The court started with Ameren’s defenses. The court rejected Ameren’s “demand growth exclusion” defense, based on expert testimony that “if the utilization factor is decreasing, any emissions increases during that time period cannot be the result of increased demand.” Because Ameren’s utilization factor fell, the court held that Ameren had not demonstrated actual demand growth. The court also found that Ameren had failed to demonstrate that any increase at the Units was “unrelated” to the project, as required by EPA guidance.
The court also rejected Ameren’s “routine maintenance, repair and replacement” defense, relying on EPA’s four-factor test (nature and extent of the change, purpose of the change, frequency of the change, and cost). The court summarized its holding on this issue: “Based on the evidence presented at trial, I conclude that the projects cannot be considered routine maintenance under the law. The Rush Island boiler refurbishments at issue were the most expensive boiler projects ever performed on an Ameren boiler. They involved the redesign and replacement of major boiler components that were intended to improve the performance of the units and enable them to burn coal they were not originally intended to burn. They were the first such replacements in the history of each unit, are rarely done at any unit in the industry, and the combination of boiler replacements has rarely, if ever, been done in the industry.”
Turning to the substantive PSD test for whether the emissions exceeded the PSD “significant” thresholds, the court adopted the Koppe-Sahu approach, holding: “The Koppe-Sahu results, Dr.

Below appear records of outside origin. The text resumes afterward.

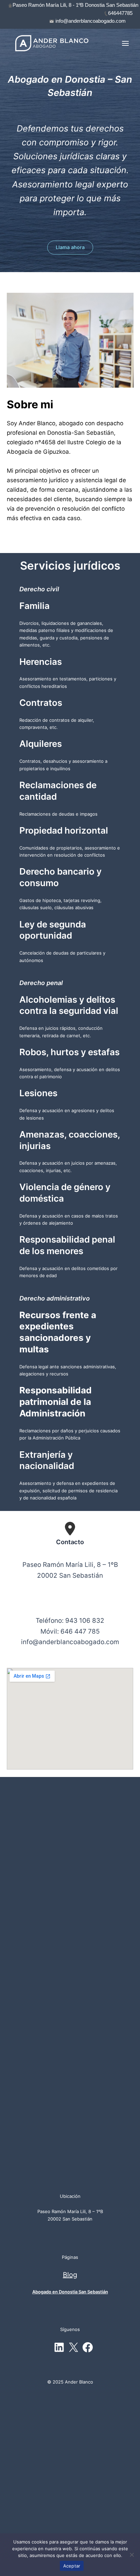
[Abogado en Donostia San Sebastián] (51, 43)
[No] (131, 2554)
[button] (70, 247)
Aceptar (72, 2566)
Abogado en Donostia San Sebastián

Hausman’s analyses, and the actual post-project data all establish that there is a significant net SO2 increase of more than 40 tons that was caused by the projects. Based on the known facts that the Rush Island units are low-cost, baseload units, common sense compels the same conclusion: improving availability or capacity at baseload units like Rush Island will result in additional operations and pollution. Ameren’s model confirms that relationship, as Dr. Hausman showed and Ameren’s chief modeler confirmed in his testimony. Other courts have recognized this relationship. Ameren should have expected a significant net emissions increase and should have obtained a permit before beginning work.”
The court also criticized Ameren’s failure to conduct “pre-project” PSD applicability analyses for Unit 1, reliance on potential to emit analyses for Unit 2, and rejected Ameren’s arguments as “post-hoc” rationalizations.

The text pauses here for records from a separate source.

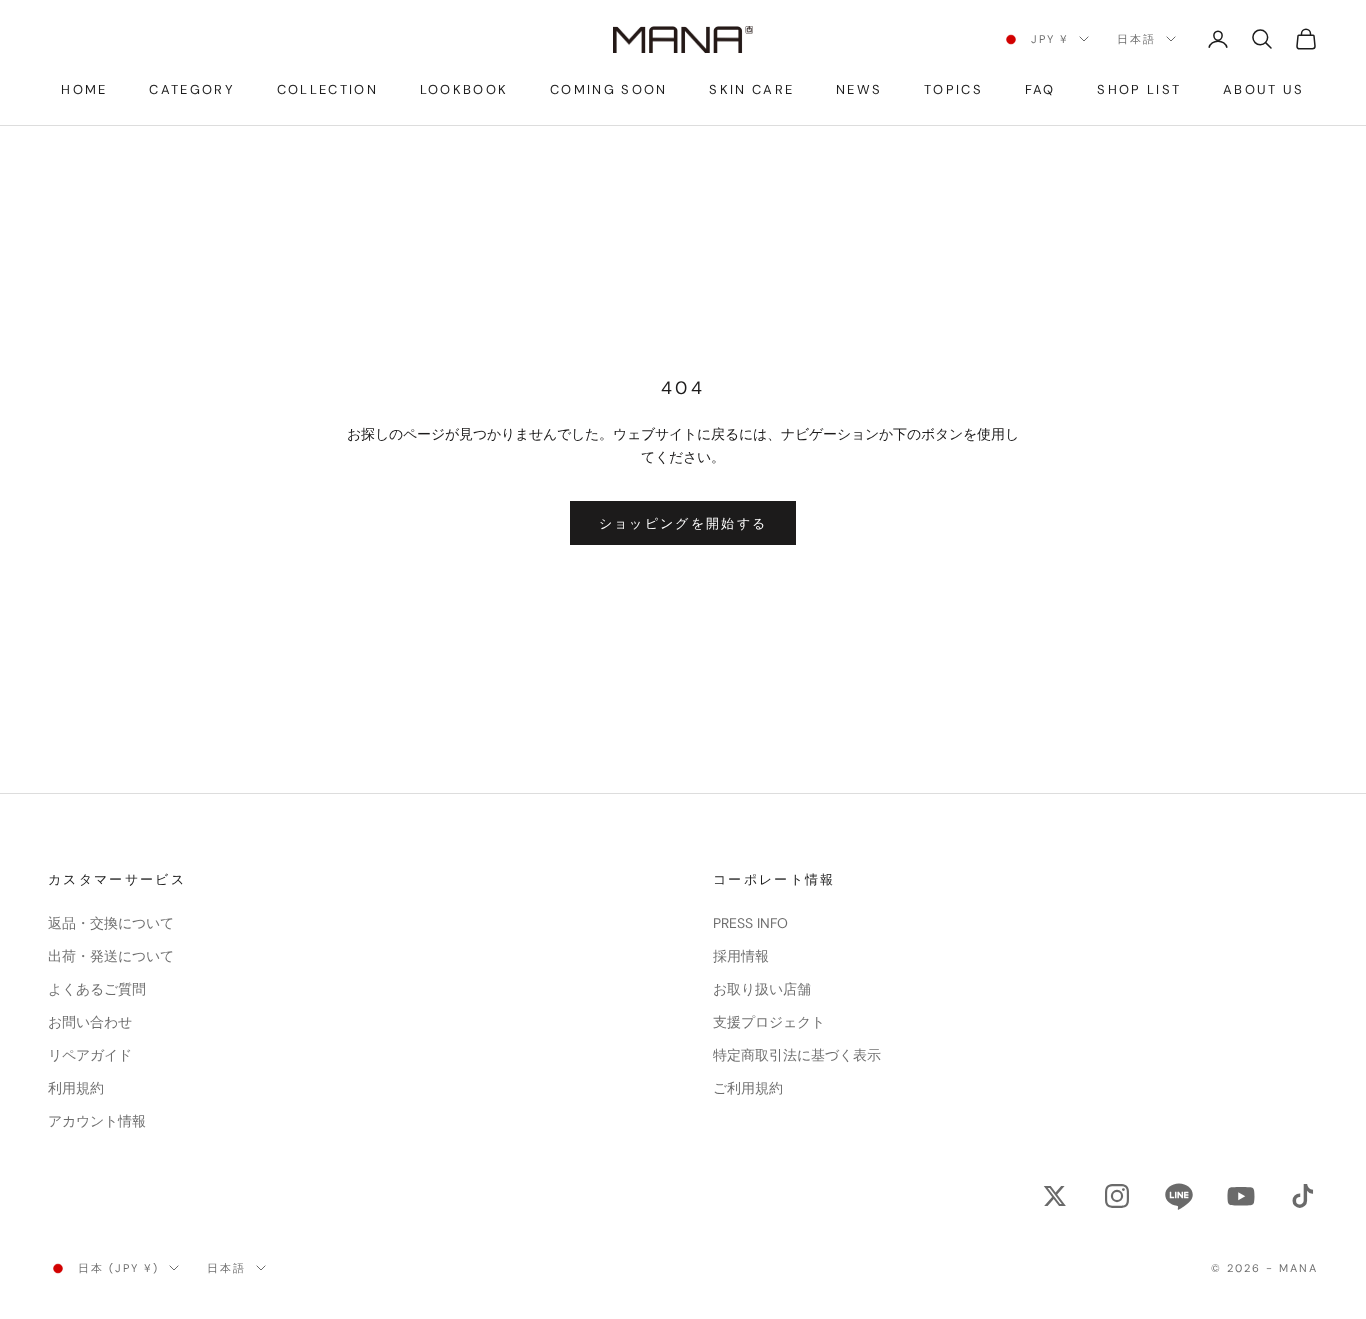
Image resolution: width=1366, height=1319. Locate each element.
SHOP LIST (1139, 89)
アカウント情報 (97, 1121)
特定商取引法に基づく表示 (797, 1055)
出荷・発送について (111, 956)
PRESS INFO (750, 923)
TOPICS (953, 89)
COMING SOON (609, 89)
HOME (84, 89)
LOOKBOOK (464, 89)
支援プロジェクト (769, 1022)
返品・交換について (111, 923)
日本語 (1136, 39)
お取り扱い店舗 (762, 989)
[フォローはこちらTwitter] (1055, 1196)
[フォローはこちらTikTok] (1303, 1196)
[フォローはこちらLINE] (1179, 1196)
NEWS (859, 89)
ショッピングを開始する (683, 523)
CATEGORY (192, 89)
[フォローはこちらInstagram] (1117, 1196)
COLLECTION (327, 89)
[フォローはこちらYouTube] (1241, 1196)
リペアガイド (90, 1055)
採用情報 (741, 956)
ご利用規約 (748, 1088)
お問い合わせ (90, 1022)
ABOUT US (1264, 89)
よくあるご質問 (97, 989)
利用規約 (76, 1088)
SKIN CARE (751, 89)
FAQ (1040, 89)
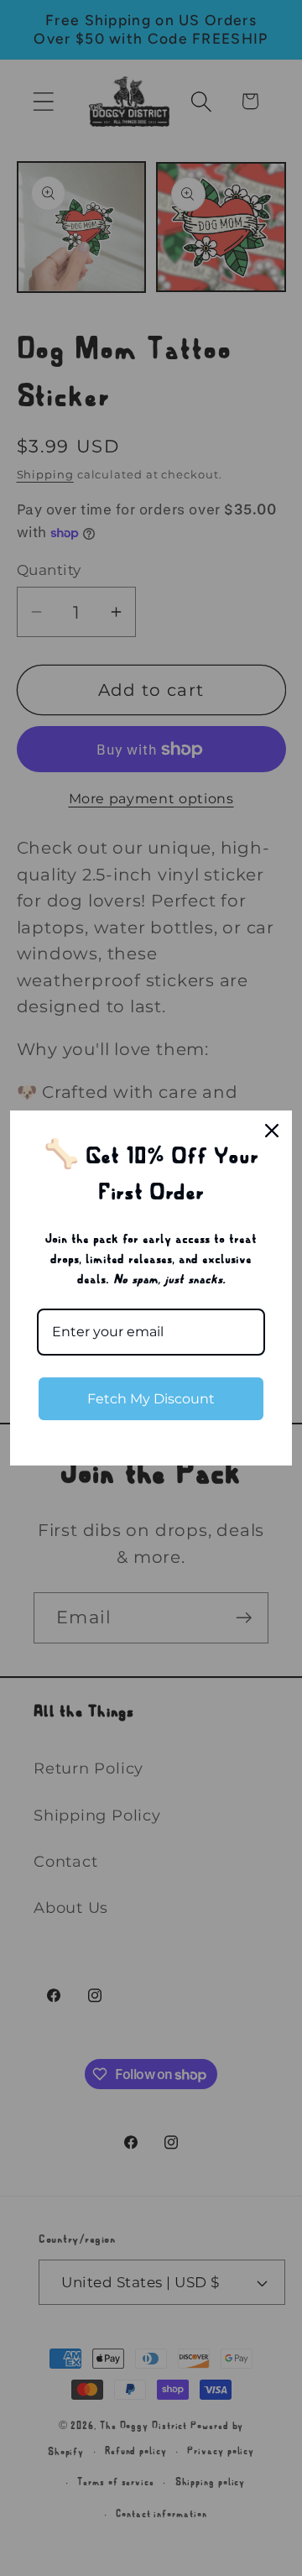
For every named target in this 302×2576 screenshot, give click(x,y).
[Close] (272, 1130)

The Ameren case is significant because it represents another victory for the government in challenging significant projects at coal-fired electric utility generating units. It is also significant in adopting the Koppe-Sahu approach to calculating emissions increases and accepting the argument that if “availability” is expected to increase by more than the percent necessary to exceed 40 tons/year (for sulfur dioxide, at least), then a violation of the PSD program occurs. The decision is also significant in its discussion of the “demand growth exclusion” and its strong reliance on the “unrelated” prong to set aside Ameren’s calculations. The discussion of the routine maintenance, repair and replacement issue basically follows the prior decision in Ohio Edison.
Ameren's Rush Island project was large and its handling of the PSD-required analyses prior to commencing the project was, in the eyes of the court, poor. As a result, the court showed little sympathy for Ameren’s arguments. The moral of this story is: facilities must conduct their PSD analysis at the time of project inception and must document the factual and legal bases for their conclusions. Failure to do so will place the facility at risk.